YOUR TASK: For this exercise, report every line of the material that includes "computer".

++++ MATERIAL FOR THE TASK ++++

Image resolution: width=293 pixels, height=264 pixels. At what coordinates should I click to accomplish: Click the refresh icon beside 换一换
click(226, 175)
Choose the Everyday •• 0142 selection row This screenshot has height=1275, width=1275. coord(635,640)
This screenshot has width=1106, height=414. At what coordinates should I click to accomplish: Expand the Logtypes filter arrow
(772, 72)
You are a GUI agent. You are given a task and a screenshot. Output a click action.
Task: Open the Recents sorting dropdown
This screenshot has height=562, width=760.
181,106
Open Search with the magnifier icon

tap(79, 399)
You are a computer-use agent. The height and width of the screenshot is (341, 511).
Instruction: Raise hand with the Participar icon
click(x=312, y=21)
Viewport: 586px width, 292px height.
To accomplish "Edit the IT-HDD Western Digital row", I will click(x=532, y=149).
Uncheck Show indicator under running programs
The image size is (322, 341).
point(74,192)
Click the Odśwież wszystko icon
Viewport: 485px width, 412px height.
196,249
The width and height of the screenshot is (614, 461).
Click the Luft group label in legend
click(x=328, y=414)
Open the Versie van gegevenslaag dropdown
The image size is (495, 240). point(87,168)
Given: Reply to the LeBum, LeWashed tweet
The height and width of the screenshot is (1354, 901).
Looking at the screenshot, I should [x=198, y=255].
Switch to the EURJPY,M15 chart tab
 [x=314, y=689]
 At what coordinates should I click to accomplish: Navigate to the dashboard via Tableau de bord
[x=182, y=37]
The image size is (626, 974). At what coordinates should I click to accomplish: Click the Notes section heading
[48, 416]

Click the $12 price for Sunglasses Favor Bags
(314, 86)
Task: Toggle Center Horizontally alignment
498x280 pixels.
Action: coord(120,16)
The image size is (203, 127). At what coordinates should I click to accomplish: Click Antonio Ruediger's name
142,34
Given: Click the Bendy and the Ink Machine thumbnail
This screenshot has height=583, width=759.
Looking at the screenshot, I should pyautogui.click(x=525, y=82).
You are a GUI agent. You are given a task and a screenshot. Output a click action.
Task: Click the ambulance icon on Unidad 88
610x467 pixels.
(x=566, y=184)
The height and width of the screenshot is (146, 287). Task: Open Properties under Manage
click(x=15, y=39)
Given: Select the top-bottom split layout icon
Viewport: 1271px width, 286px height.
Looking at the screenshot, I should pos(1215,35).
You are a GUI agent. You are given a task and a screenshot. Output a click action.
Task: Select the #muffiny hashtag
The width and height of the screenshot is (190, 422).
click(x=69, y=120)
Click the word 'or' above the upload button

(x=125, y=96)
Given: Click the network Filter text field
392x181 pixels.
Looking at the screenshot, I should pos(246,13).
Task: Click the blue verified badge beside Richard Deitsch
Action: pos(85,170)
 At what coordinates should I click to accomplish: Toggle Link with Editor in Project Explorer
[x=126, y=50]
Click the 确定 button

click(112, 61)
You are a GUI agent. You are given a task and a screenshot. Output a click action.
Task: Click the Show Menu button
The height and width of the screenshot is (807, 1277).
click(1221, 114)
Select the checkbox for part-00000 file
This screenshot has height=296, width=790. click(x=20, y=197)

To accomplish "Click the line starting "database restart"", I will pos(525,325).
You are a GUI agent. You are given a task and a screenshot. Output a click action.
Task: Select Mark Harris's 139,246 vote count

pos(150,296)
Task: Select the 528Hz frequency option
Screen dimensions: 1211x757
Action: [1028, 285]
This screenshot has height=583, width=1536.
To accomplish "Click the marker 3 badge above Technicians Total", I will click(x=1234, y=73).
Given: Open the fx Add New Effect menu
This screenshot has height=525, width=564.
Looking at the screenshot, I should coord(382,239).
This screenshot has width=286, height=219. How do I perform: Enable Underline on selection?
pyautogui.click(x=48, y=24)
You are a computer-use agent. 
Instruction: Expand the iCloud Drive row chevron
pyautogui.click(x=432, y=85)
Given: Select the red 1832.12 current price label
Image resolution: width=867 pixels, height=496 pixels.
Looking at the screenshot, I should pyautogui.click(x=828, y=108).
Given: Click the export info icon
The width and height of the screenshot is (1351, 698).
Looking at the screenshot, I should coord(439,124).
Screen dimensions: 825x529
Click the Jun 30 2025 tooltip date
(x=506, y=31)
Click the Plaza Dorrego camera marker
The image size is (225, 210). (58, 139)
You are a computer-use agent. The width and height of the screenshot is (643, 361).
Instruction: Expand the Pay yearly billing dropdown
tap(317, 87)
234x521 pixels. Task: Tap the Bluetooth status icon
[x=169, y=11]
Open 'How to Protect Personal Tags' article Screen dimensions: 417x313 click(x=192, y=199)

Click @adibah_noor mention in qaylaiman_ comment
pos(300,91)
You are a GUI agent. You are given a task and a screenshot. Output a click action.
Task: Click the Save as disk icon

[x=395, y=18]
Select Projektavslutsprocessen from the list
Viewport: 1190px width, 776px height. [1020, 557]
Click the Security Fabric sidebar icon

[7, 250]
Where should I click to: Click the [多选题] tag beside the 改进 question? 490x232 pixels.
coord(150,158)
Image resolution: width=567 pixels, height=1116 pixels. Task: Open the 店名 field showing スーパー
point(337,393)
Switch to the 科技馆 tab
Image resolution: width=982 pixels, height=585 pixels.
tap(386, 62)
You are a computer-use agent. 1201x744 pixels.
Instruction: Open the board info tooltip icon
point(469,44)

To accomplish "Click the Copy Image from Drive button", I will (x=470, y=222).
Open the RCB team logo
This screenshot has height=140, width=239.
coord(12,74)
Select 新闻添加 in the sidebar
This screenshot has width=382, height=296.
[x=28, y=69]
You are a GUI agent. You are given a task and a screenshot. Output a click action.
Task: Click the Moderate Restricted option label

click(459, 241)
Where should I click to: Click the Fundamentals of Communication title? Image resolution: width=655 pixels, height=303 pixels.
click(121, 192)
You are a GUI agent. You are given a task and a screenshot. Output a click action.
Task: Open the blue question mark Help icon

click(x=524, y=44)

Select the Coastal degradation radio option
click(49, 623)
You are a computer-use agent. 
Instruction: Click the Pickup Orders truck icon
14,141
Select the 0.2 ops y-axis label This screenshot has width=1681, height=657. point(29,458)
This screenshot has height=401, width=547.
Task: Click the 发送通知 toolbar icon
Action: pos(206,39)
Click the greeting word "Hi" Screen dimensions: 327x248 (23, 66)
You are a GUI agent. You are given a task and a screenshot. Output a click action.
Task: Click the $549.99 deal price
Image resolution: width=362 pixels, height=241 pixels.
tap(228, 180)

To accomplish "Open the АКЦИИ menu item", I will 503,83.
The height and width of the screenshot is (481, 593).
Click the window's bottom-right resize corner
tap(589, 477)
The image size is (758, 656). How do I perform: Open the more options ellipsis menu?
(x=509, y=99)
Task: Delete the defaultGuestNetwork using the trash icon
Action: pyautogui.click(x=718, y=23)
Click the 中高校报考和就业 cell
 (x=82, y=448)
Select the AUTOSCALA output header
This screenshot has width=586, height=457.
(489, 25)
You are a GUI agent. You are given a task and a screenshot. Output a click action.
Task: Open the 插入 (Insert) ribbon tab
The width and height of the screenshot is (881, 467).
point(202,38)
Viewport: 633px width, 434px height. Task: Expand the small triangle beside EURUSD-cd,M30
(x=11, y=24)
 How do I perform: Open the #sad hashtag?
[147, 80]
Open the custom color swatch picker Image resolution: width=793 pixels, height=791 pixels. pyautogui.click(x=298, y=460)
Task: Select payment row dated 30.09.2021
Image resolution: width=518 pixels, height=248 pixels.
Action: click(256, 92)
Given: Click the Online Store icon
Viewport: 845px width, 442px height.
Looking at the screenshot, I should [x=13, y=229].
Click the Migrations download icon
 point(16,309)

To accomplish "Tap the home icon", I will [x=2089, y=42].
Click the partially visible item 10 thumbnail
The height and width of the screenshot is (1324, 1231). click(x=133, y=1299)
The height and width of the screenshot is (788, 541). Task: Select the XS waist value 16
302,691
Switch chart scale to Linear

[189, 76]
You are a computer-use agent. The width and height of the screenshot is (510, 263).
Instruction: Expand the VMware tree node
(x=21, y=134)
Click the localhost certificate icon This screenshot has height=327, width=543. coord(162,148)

++++

EXERCISE ANSWER:
You are a computer-use agent. The height and width of the screenshot is (341, 511).
You are a computer-use agent. 
You are a computer-use agent. The width and height of the screenshot is (643, 361).
You are a computer-use agent. 1201x744 pixels.
You are a computer-use agent. 
You are a computer-use agent. The width and height of the screenshot is (510, 263).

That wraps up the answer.